In the text on ADHD and time management, which part of the brain is affected by differences in executive functioning?

─── Reading text

ADHD and time management

ADHD and time management

ADHD presents a wide range of executive functioning challenges that can have a significant impact on daily functioning. ADHDers may struggle with working memory, maintaining focus and attention, and inhibitory control. Research suggests that these differences in executive functioning affecting the prefrontal cortex may in turn cause critical secondary characteristics, such as difficulties with time perception and managing time effectively.

Managing time effectively requires a number of skills, such as planning, focus and forethought. It is possible to learn tactics to help staying on task or managing your time effectively. These strategies may require some time to master but once they become routine, your brain will accept them as automatic, and difficulties will feel more manageable.

──────
─── Dataset content

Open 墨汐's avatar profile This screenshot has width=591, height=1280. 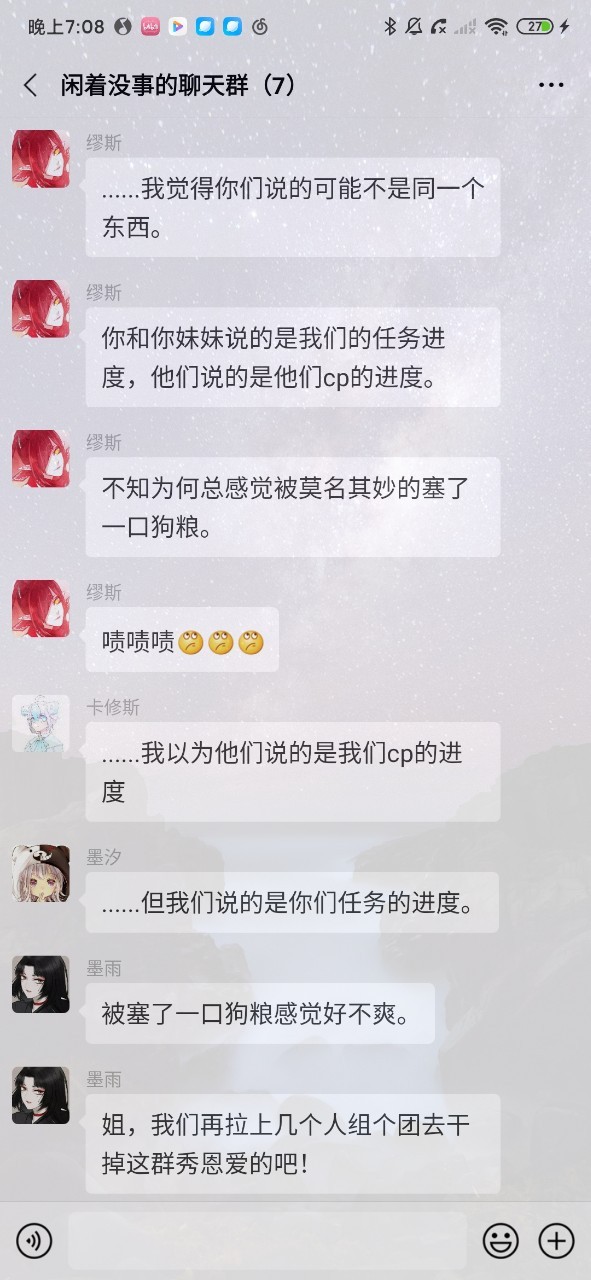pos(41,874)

──────
─── Dataset content

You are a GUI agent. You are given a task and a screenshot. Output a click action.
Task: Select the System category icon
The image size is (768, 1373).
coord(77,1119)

──────

▸ **Your response**
The prefrontal cortex.